The Identification of Babylon and the Beast

Let’s start with the woman. She is identified as a harlot who sits upon many waters (1) which is identified in verse 15 with the nations of the earth. This is the same language the prophet Jeremiah uses of Babylon in Jer. 51:13. Hence, it wouldn’t have surprised John’s readers when the mystery of the woman is described by the words: “Babylon The Great, The Mother Of Harlots And Abominations Of The Earth” (5). She is decked out in luxurious clothing with a golden goblet in her hands (4). The woman sits on seven mountains (9) and rules over all the kings of the earth (18).

John clearly means his readers to think of Rome, the city which in the first century did in fact rule over much of the known world at the time.
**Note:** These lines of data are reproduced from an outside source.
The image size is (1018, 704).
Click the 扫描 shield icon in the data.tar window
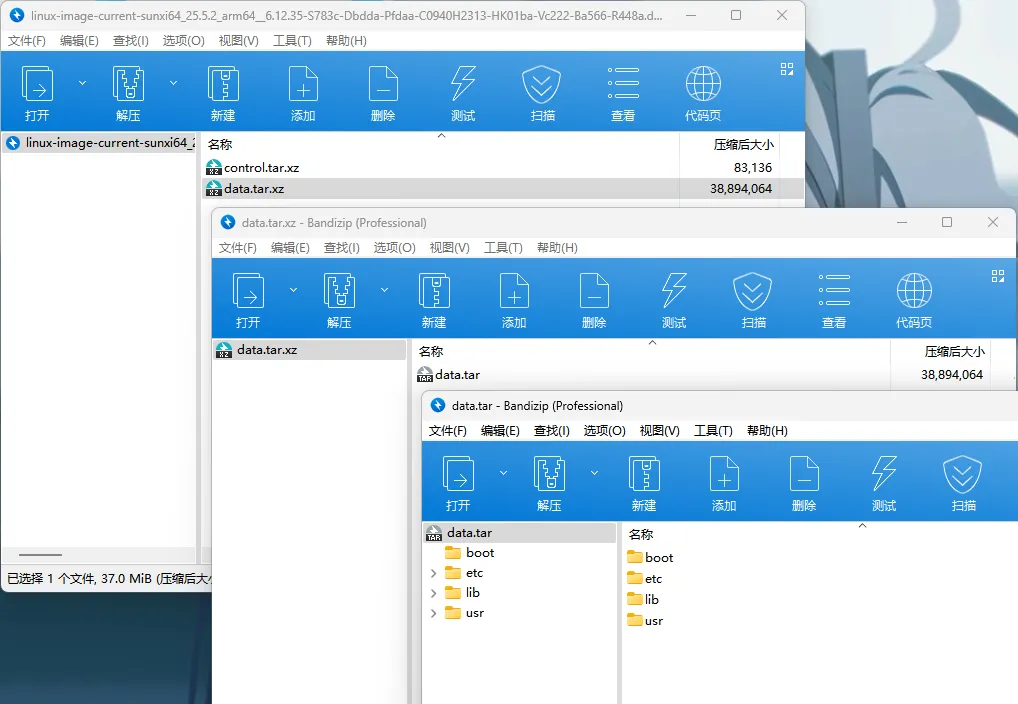[963, 475]
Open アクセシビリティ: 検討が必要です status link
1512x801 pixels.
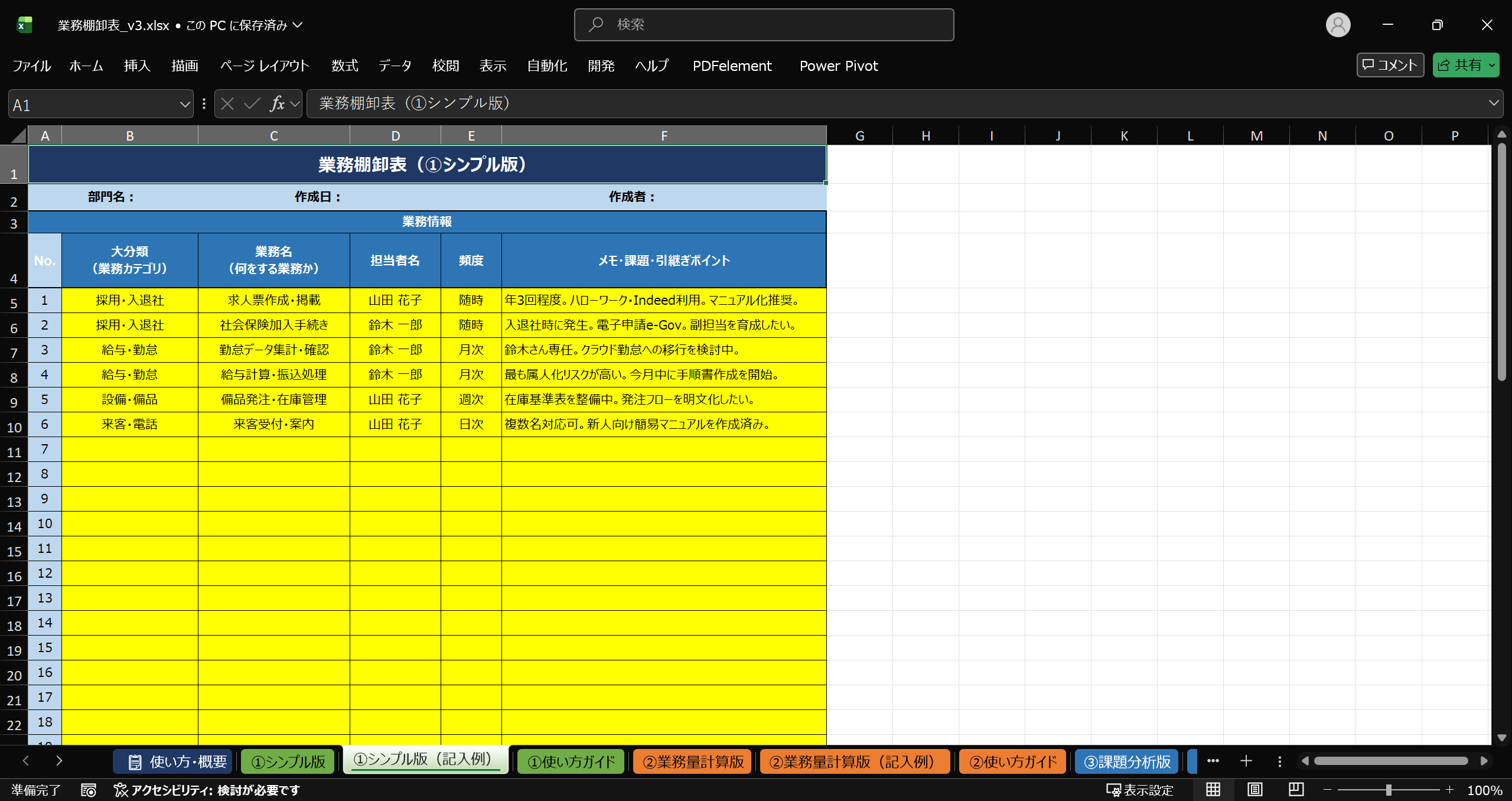(207, 790)
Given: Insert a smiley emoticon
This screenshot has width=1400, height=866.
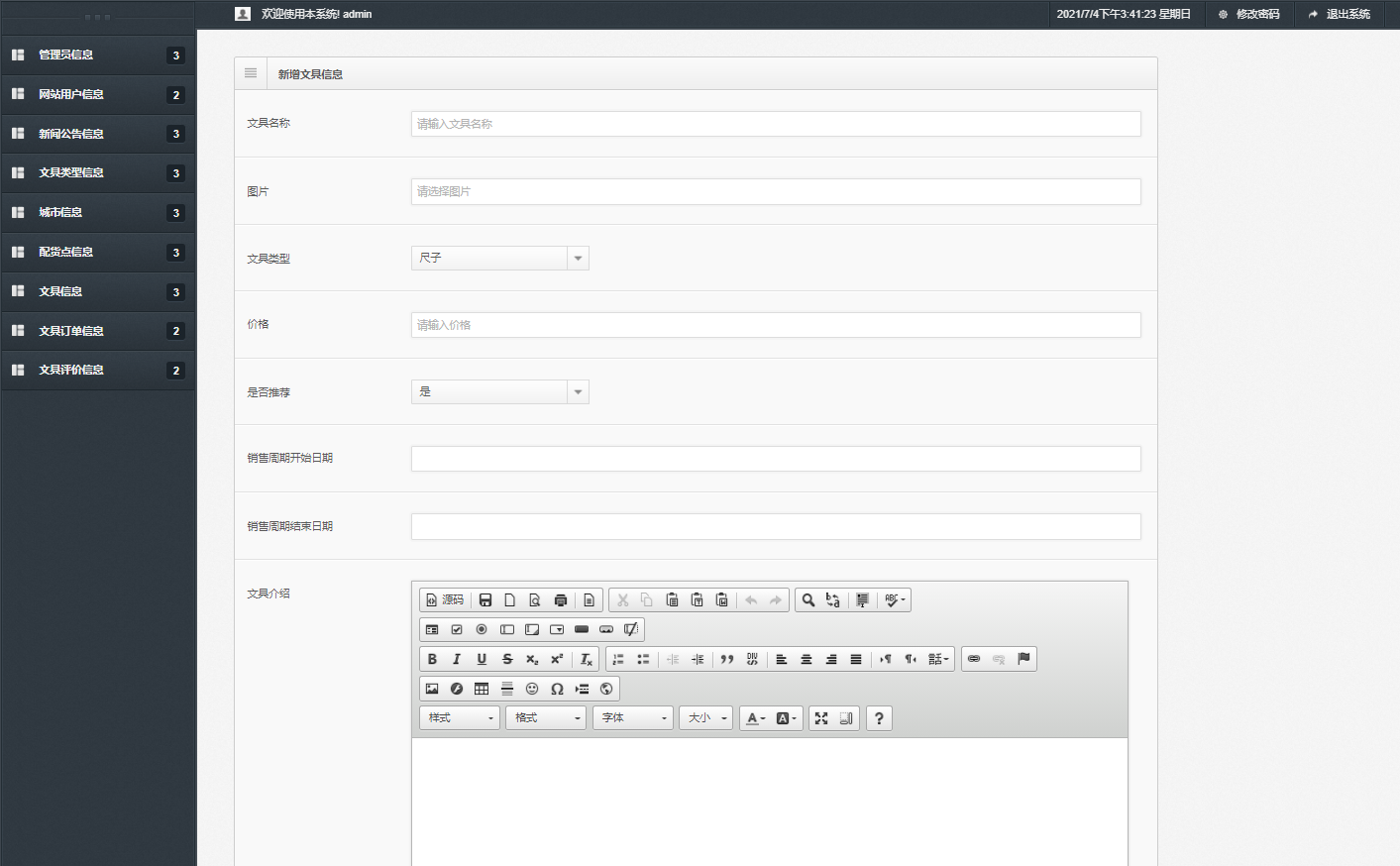Looking at the screenshot, I should point(532,689).
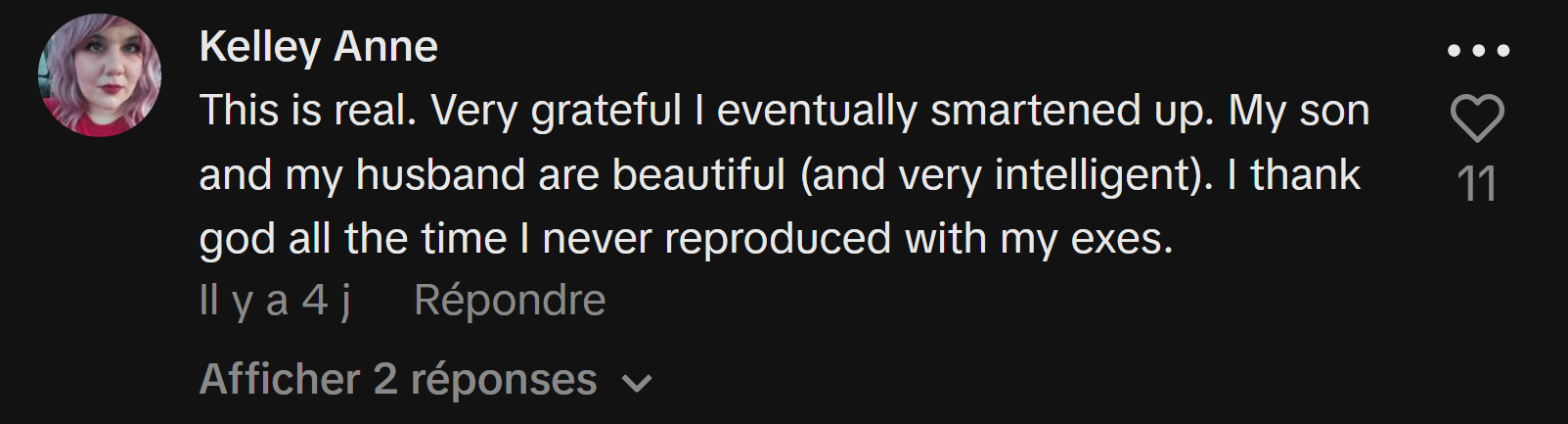Expand Afficher 2 réponses
1568x424 pixels.
pos(398,380)
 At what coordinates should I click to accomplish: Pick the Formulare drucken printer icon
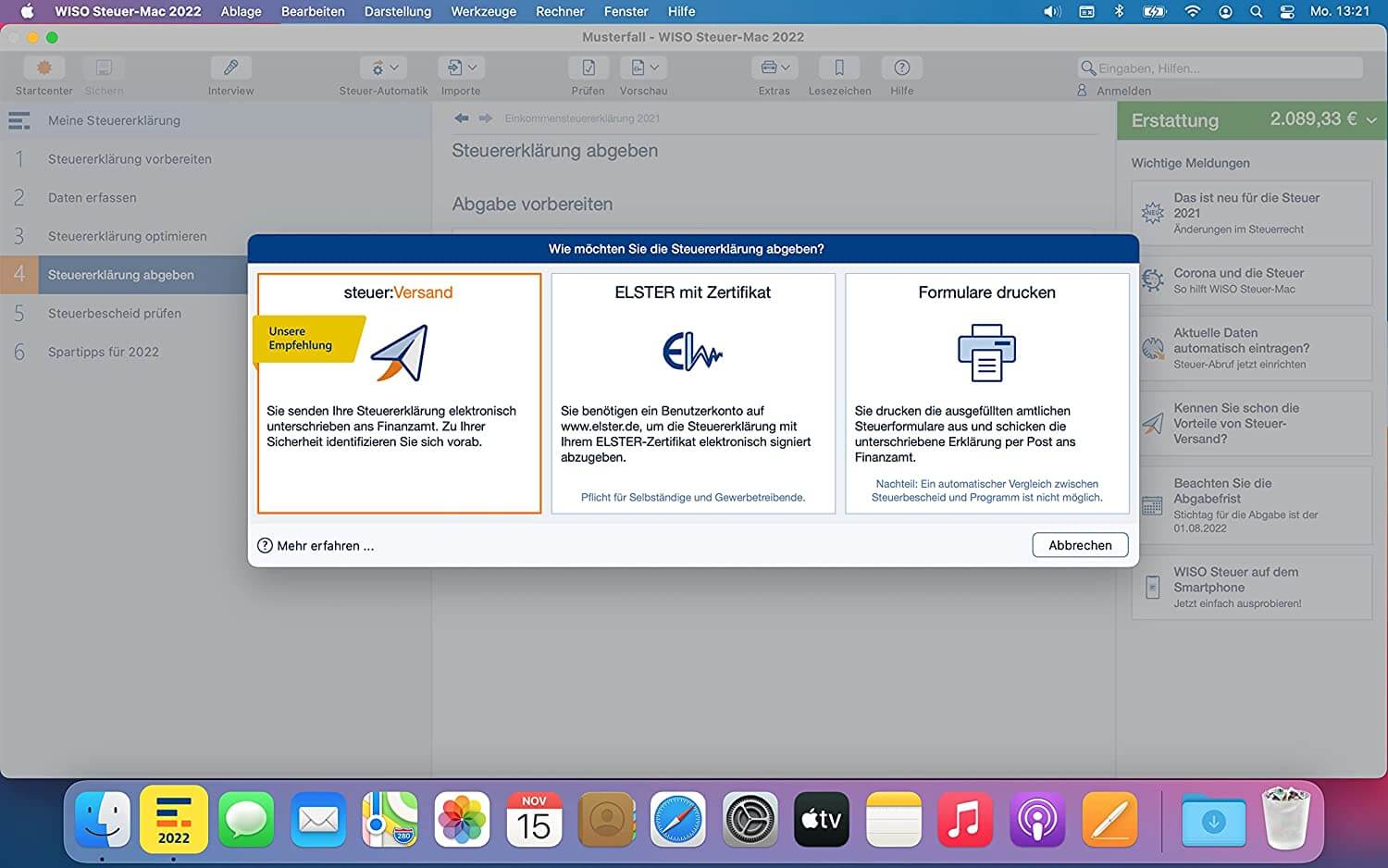pyautogui.click(x=986, y=353)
Rome was also known in ancient literature as the city built on seven hills. The identification with Babylon, the great city, indicates that Rome in the first century A.D. functioned as Babylon did in the sixth century B.C. Babylon had been the origin of persecution for God’s people as well as being a center of idolatrous worship which was a constant temptation for the people of God. In the same way, Rome was the center of emperor worship, and it was the commercial and political center of the world, using its power and influence both to corrupt and to persecute believers. This woman is seen to be drunk with the blood of believers, the martyrs of Jesus (6). If they will not be tempted by its paganism, they will be trampled by its power.

The woman rides a beast, now seen in verse 3 as a scarlet-colored beast (and therefore in color like the red dragon who gave him his power), but which we have already seen in previous chapters (esp. chap. 13). We have seen that this beast is modeled after imagery in the prophesy of Daniel, and that he is meant to represent antichristian, totalitarian systems and governments in all of history, but which will culminate in the reign of the Antichrist at the end of history.

Now although we have a fuller description of the beast here in chapter 17, John’s descriptions have tended to baffle interpreters. The interpretation of the seven heads is in particular difficult. Tom Schreiner, for example, in his commentary on this chapter [ESV Expository Commentary] says, “Here we come face to face with one of the most difficult texts in the entire book.” There are three things about the beast that are explained but which in some ways leave us scratching our heads even more. They are first, the description of the beast as the one who was, is not, and is to come; second, the seven heads; and third, the ten horns.

First, we are told that the “beast that thou sawest was, and is not; and shall ascend out of the bottomless pit, and go into perdition: and they that dwell on the earth shall wonder, whose names were not written in the book of life from the foundation of the world, when they behold the beast that was, and is not, and yet is” (8). Now some interpreters tend to want to drag Nero into this. There was a conspiracy theory in the first century that Nero was going to come back from the dead at the head of a Parthian army and retake his throne in Rome. So they apply this to Nero as the one who was (during his reign from 54-68), who is not (when John was writing), but who is going to come back (who shall ascend to his throne again). Those who take this interpretative approach also tie it to the meaning of the seven heads and make Nero to be one of the heads of the beast.

There are numerous problems with this, but I think the biggest mistake here is to think that our Lord intended to spread a conspiracy theory about Nero! No, as bad as Nero was, this is bigger than any one particular Roman emperor. Rather, this is probably a reference to the fact that totalitarian regimes tend to come and go, and that as soon as you think one regime has been put down forever, another rises up. The beast has come and gone in many kings and kingdoms throughout human history, it will keep coming back until the end of history, ultimately and finally in the Antichrist who will be destroyed and “go into perdition.” In other words, the beast keeps rising, but there will be a last time.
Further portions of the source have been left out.